Commercial swine production has steadily evolved the into interconnected multi-site production systems of today. As a result, large numbers of growing pigs and breeding animals move from one location to another on a daily basis. The health of the national swine herd has improved dramatically, due in large part to this new production structure; but the increased network size and the long distances travelled pose obvious threats to swine health. As animal agriculture has become more sophisticated, our government resources have not kept up. Available datasets are inaccurate, fragmented, and offer limited definition of the population at risk and its nature. National efforts to improve livestock population data have met considerable public resistance, and as a result, progress has been limited. Knowledge of the populations at risk is of primary importance when trying to define the potential for disease to spread within and between these populations. Disease spreads by non-mechanical means (as in aerosol transmission of PRRS virus) potentiates the need for knowledge of the neighborhood. Given the dynamic and transient nature of our swine populations, the neighborhood's health status is constantly challenged by the most recent delivery of pigs into the neighborhood.

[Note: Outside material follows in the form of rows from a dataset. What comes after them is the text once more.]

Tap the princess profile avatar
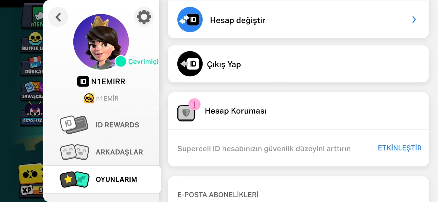438x202 pixels. click(x=101, y=42)
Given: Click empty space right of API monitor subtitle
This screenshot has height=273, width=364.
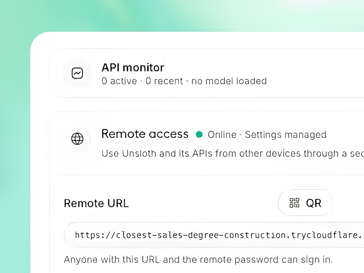Looking at the screenshot, I should (313, 81).
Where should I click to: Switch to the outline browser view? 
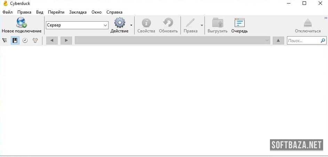tap(5, 40)
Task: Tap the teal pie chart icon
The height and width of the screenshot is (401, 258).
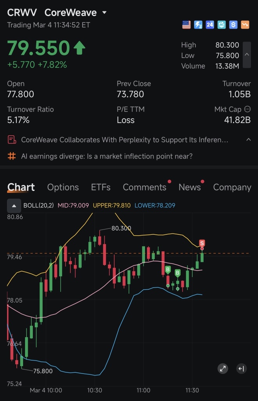Action: pos(222,25)
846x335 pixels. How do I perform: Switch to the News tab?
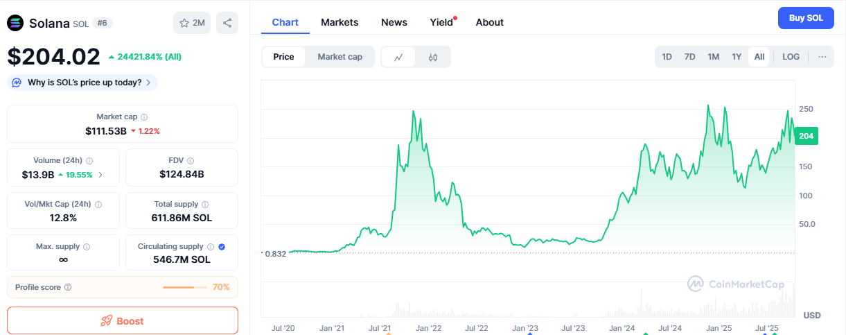(x=394, y=22)
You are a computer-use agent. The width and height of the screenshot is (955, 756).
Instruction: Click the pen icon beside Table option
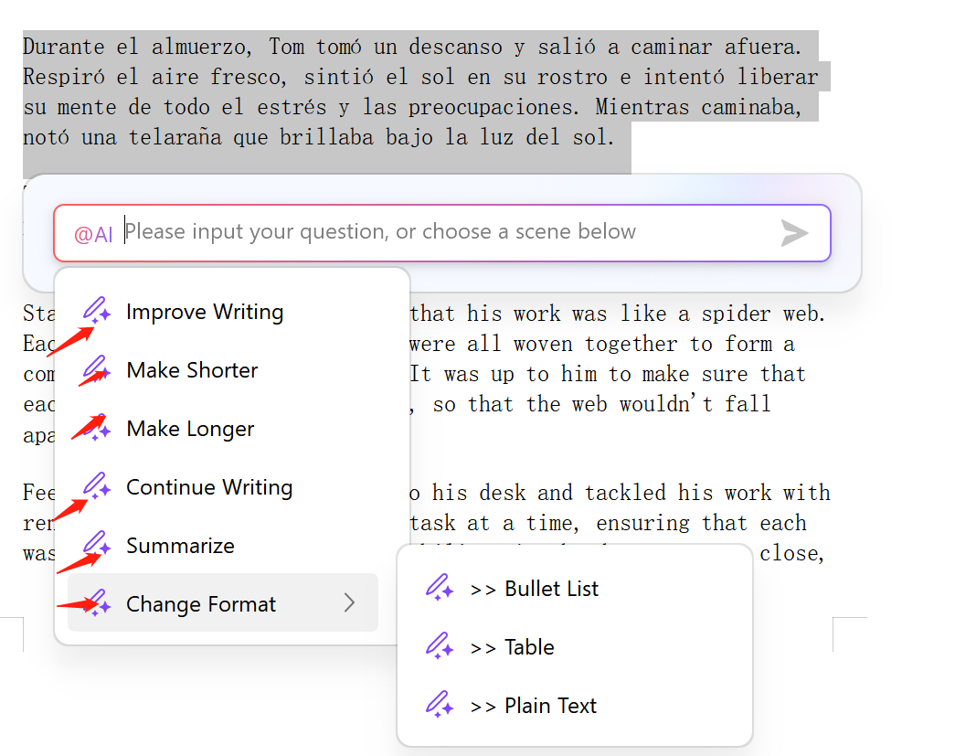(440, 646)
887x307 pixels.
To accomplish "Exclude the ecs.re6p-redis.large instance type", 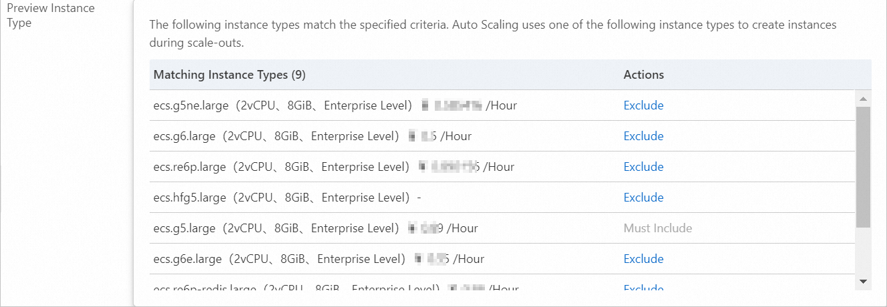I will pos(643,288).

The following dissertation seeks to expand the knowledge of swine populations. Current geographic datasets were assessed for accuracy and reliability. In the event of a foreign animal disease outbreak the usefulness of these datasets would be of prime importance, as they will dictate the distribution of resources. Additionally, the use of satellite-derived thermal imagery to verify the presence of commercial swine is described, along with its estimated sensitivity and specificity. Any regional disease elimination program must consider all swine populations, therefore non-commercial populations (specifically, 4H exhibition pigs) are analyzed. Population size, seasonality, caretaker knowledge, presumed and measured health status, and relationship with commercial swine are defined. The physical movement of infected animals across the landscape allows rapid spread of a pathogen to occur. Volume, frequency, and geographic scale of movements will dictate how quickly and thoroughly an epidemic will proceed. For this reason, these are defined and displayed for pig producing areas at different scales.
University of Minnesota Ph.D. dissertation. June 2011. Major:Veterinary Medicine. Advisor: Peter Davies. 1 computer file (PDF); vii, 124 pages, appendix p. 124.
Wayne, Spencer R..
Assessment of the demographics and network structure of swine populations in relation to regional disease transmission and control..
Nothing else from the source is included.